Let’s see how this would look:
from jina import Executor, requests, Deployment
from docarray import BaseDoc
from pydantic import BaseModel, Field
class Prompt(BaseDoc):
"""Prompt Document to be input to a Language Model"""
text: str = Field(description='The text of the prompt', example='Write me a short poem')
class Generation(BaseDoc):
"""Document representing the generation of the Large Language Model"""
prompt: str = Field(description='The original prompt that created this output')
text: str = Field(description='The actual generated text')
class LLMCallingParams(BaseModel):
"""Calling parameters of the LLM model"""
num_max_tokens: int = Field(default=5000, description='The limit of tokens the model can take, it can affect the memory consumption of the model')
class MyLLMExecutor(Executor):
@requests(on='/generate')
def generate(self, doc: Prompt, parameters: LLMCallingParams, **kwargs) -> Generation:
...
with Deployment(port=12345, protocol='http', uses=MyLLMExecutor) as dep:
dep.block()
──── 🎉 Deployment is ready to serve! ────
╭────────────── 🔗 Endpoint ───────────────╮
│ ⛓ Protocol http │
│ 🏠 Local 0.0.0.0:54322 │
│ 🔒 Private xxx.xx.xxx.xxx:54322 │
│ Public xx.xxx.xxx.xxx:54322 │
╰──────────────────────────────────────────╯
╭─────────── 💎 HTTP extension ────────────╮
│ 💬 Swagger UI 0.0.0.0:54322/docs │
│ 📚 Redoc 0.0.0.0:54322/redoc │
╰──────────────────────────────────────────╯
After running this code, you can open ‘0.0.0.0:12345/docs’ on your browser:
Note how the schema defined in the OpenAPI also considers the examples and descriptions for the types and fields.

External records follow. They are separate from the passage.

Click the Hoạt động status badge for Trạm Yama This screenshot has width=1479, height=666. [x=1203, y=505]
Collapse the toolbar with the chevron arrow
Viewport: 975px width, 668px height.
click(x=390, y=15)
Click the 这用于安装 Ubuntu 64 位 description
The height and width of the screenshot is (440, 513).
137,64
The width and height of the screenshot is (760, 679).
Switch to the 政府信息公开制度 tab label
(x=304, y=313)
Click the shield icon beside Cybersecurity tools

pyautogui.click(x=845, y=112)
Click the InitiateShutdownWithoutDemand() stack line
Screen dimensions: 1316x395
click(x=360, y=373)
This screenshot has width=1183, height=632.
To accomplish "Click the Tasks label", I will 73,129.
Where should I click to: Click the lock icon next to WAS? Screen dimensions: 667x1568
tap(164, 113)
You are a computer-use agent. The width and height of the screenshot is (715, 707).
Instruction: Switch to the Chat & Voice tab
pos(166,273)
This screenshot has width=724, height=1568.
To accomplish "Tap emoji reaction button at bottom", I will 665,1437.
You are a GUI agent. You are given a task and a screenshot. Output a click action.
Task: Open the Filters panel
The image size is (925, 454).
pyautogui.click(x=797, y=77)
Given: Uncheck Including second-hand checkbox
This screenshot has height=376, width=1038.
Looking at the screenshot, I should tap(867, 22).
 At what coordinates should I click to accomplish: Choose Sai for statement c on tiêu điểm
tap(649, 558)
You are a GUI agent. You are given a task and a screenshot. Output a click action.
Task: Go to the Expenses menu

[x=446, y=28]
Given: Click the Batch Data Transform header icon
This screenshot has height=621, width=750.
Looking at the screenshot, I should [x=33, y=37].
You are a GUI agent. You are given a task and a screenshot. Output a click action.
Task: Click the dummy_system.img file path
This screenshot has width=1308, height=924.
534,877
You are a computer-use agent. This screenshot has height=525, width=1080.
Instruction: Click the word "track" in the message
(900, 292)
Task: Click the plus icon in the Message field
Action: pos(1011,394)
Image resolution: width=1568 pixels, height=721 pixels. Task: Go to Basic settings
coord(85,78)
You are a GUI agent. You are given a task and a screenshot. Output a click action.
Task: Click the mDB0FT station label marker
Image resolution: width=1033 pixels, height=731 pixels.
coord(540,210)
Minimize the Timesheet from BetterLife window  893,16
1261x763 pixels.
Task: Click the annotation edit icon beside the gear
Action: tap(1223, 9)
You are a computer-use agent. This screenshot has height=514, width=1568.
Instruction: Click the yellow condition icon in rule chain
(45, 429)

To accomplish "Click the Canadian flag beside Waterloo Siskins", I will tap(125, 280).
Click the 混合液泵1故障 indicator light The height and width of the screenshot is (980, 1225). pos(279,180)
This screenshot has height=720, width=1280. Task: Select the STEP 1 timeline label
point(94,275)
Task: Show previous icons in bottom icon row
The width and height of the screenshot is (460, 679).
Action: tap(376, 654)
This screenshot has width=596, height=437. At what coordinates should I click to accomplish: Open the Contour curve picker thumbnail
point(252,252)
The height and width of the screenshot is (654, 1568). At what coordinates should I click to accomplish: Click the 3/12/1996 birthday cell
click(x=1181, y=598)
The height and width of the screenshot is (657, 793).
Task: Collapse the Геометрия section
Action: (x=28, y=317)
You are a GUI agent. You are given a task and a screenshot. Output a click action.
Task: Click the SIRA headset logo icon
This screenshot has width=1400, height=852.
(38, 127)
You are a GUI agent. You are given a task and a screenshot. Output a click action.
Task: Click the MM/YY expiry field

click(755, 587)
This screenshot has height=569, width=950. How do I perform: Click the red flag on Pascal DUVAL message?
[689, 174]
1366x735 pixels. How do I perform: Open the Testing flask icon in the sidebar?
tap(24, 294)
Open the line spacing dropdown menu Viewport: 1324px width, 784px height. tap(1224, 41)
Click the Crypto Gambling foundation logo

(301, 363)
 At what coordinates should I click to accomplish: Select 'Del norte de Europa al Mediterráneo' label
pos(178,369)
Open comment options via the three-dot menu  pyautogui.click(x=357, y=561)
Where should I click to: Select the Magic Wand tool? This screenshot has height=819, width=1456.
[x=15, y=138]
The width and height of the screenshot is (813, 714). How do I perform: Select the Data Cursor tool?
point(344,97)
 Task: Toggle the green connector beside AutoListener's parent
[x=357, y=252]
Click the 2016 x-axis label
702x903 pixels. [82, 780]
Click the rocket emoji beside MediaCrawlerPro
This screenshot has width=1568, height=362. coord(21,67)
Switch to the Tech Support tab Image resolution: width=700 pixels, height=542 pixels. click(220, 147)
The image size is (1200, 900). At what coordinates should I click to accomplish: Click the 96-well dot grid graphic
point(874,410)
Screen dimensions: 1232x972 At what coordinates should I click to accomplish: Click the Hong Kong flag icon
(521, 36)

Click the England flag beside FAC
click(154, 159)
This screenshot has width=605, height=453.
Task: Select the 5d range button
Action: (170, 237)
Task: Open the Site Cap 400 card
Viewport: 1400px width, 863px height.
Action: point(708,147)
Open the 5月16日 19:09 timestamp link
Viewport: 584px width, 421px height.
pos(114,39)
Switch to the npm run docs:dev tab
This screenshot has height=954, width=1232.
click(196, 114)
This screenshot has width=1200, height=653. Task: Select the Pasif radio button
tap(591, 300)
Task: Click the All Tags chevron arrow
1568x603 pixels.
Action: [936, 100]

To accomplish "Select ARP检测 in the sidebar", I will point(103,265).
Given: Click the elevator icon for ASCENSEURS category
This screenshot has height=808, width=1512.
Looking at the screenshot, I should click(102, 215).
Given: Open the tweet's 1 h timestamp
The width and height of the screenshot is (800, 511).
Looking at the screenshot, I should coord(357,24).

The same behavior is seen when serving Executors with a jina.Flow
. In that case, the input and output schemas of each endpoint are inferred by the Flow’s
topology, so if two Executors are chained in a Flow, the schema of the input is the schema of the first Executor and the schema of the response
corresponds to the output of the second Executor.